Kuettlingeria erythrocarpa is a species of saxicolous (rock-dwelling), crustose lichen in the family Teloschistaceae.

==Taxonomy==
It was first scientifically described as a new species in 1810 by the mycologist Christiaan Hendrik Persoon, who named it Patellaria erythrocarpa. The taxon has been shuffled to several genera in its taxonomic history, although it has most commonly been considered a member of the genus Caloplaca before molecular phylogenetics showed that this large genus was polyphyletic. In 2020, lichenologists Ivan Frolov, Jan Vondrák, and Ulf Arup transferred the taxon to the genus Kuettlingeria.

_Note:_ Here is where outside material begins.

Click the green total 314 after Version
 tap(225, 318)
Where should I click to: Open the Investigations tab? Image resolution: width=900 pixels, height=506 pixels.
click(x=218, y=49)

==Habitat and distribution==
Kuettlingeria erythrocarpa is predominantly found in the Mediterranean region and extends into the warmer areas of the sub-Mediterranean belt. This species typically colonizes calcareous substrates such as limestone, dolomite, and calcareous sandstone, and is less frequently observed on man-made materials like mortar and brick. It favours horizontal to slightly inclined surfaces that receive rainfall, thriving particularly in natural habitats at lower elevations. The lichen has also been recorded from Armenia, Iraq, and Israel. In general, the frequency of this species is common in the Mediterranean region and rare in the Saharo-Arabian region.

==Chemistry==

Emodin is an anthraquinone compound that occurs in Kuettlingeria erythrocarpa.